Nachwort

Was wird denn von seinem Werk bleiben? Das ist die Frage, mit der man in der Regel nach dem Tod eines großen Schriftstellers die Kritiker und die Journalisten bedrängt. Und die meisten sind leichtsinnig genug, die Antwort nicht zu verweigern: Sie nennen einige Titel. Aber im Grunde sind alle diese Antworten belanglos: Was von den Befragten erwartet wird, sind sie überhaupt nicht imstande zu leisten.

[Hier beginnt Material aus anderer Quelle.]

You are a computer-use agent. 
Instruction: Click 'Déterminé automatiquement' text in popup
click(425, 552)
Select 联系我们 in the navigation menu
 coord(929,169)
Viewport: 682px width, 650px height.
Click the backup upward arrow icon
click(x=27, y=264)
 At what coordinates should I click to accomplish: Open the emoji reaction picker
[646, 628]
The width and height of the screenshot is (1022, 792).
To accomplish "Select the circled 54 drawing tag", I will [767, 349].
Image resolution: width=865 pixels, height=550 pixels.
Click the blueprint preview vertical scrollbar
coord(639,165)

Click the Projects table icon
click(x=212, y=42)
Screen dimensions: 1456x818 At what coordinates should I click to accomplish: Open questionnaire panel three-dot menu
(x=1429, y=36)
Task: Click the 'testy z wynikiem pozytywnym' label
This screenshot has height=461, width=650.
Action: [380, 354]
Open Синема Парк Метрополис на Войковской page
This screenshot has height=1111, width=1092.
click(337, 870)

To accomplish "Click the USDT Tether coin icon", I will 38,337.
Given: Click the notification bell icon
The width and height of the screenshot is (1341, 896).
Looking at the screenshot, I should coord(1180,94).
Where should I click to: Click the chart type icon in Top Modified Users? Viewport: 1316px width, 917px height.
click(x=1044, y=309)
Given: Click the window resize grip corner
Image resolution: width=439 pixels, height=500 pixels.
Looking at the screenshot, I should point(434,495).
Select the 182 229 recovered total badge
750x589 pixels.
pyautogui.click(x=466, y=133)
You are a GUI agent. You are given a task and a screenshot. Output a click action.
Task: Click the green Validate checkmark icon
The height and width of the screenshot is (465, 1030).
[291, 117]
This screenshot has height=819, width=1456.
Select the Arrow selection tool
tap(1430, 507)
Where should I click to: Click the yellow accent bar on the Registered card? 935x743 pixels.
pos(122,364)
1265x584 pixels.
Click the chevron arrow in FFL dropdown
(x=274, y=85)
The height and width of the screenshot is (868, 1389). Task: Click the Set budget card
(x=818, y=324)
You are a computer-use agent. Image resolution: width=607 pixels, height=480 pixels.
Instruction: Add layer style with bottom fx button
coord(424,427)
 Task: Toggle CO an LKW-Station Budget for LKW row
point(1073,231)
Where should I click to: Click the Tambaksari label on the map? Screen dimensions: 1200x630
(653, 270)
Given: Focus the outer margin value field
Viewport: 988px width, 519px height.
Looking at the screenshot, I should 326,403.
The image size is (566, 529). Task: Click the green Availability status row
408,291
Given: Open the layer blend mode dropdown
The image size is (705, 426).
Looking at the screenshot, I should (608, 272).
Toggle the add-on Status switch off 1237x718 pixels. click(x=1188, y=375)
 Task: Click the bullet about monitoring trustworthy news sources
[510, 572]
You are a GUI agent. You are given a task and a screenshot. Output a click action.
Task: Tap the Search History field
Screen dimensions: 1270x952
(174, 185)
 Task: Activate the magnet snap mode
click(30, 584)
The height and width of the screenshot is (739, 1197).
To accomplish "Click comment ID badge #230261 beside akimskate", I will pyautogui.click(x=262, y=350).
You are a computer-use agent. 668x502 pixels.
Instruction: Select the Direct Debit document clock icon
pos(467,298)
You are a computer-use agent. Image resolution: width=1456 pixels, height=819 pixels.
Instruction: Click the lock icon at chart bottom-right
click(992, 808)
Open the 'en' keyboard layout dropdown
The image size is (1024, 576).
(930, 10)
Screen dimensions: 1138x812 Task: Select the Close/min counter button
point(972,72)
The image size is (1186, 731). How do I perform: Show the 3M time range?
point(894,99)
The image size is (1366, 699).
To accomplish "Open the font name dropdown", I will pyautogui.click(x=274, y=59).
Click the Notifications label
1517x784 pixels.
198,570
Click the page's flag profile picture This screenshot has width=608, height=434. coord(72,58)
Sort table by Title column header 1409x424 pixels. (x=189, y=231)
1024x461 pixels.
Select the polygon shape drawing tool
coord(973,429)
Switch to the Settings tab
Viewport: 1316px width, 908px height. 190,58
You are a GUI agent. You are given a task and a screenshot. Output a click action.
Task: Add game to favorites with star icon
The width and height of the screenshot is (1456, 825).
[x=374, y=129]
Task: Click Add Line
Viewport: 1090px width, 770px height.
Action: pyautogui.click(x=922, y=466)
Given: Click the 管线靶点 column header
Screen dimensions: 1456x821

Gewiß können sie sagen, welches Buch des verstorbenen Autors sie für besonders schön halten, welchem sie eine besondere Bedeutung beimessen. Doch ob es sich als beständig oder gar unverwüstlich erweisen werde, ist niemals voraussehbar. Denn dies hängt nicht nur von seiner Qualität und seiner Originalität ab, vielmehr von dem Ergebnis einer Konfrontation – und zwar eben dieses Werkes mit der Welt, wie sie in dreißig oder fünfzig Jahren sein wird. Indes haben uns die Erfahrungen (zumal unseres Jahrhunderts) gelehrt, daß es müßig ist, die Entwicklung der Welt voraussagen zu wollen. Daher veralten von allen in ihrer Zeit erfolgreichen Romanen am schnellsten die Zukunftsromane.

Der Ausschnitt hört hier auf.